Nothing but the lines from the one containing "Given: Select the" through the one containing "Close the Distribución", both included, should be given again, each exactly as written below.
START Given data
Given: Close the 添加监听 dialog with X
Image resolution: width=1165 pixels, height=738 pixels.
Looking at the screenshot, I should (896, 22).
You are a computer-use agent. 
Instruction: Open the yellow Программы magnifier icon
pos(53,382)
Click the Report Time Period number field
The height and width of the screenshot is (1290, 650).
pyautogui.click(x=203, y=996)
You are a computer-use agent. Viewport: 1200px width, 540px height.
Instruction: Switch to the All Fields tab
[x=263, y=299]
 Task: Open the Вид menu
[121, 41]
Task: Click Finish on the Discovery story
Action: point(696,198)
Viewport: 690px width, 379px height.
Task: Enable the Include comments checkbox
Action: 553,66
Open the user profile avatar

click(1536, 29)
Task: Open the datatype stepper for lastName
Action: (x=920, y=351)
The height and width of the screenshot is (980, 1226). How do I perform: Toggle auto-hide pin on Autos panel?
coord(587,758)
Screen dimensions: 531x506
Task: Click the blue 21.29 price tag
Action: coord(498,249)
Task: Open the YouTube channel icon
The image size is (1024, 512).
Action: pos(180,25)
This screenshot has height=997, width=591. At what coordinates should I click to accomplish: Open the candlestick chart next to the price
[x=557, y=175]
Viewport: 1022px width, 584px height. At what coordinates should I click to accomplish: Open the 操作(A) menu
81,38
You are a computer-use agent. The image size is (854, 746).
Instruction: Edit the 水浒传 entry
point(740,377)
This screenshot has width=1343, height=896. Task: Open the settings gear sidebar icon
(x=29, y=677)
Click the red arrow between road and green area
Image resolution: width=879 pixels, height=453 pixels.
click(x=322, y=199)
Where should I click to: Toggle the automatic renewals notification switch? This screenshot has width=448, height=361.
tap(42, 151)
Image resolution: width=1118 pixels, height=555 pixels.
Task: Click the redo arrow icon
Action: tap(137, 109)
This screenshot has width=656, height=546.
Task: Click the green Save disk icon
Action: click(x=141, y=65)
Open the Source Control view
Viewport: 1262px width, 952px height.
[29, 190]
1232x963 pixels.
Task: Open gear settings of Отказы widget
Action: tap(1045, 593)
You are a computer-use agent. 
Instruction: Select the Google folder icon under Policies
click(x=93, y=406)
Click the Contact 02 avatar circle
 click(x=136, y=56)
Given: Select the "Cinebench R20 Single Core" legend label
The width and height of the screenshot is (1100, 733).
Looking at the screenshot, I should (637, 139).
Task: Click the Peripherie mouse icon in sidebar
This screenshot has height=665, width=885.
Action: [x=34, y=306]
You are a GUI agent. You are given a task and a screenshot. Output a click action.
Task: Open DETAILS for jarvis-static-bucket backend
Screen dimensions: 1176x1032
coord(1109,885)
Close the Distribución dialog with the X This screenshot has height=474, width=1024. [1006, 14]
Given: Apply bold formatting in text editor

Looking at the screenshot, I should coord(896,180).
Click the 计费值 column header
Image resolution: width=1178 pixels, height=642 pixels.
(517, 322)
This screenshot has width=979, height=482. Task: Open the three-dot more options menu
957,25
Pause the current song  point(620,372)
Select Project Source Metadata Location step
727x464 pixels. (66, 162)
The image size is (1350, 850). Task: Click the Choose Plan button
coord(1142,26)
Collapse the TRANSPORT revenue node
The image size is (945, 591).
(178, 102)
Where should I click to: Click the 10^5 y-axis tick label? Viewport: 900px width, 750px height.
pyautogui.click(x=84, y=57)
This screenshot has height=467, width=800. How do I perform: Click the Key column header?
END Given data
> Result
Given: Select the "Cinebench R20 Single Core" legend label
The width and height of the screenshot is (1100, 733).
Looking at the screenshot, I should (637, 139).
Task: Click the Peripherie mouse icon in sidebar
This screenshot has height=665, width=885.
Action: [x=34, y=306]
You are a GUI agent. You are given a task and a screenshot. Output a click action.
Task: Open DETAILS for jarvis-static-bucket backend
Screen dimensions: 1176x1032
coord(1109,885)
Close the Distribución dialog with the X This screenshot has height=474, width=1024. [1006, 14]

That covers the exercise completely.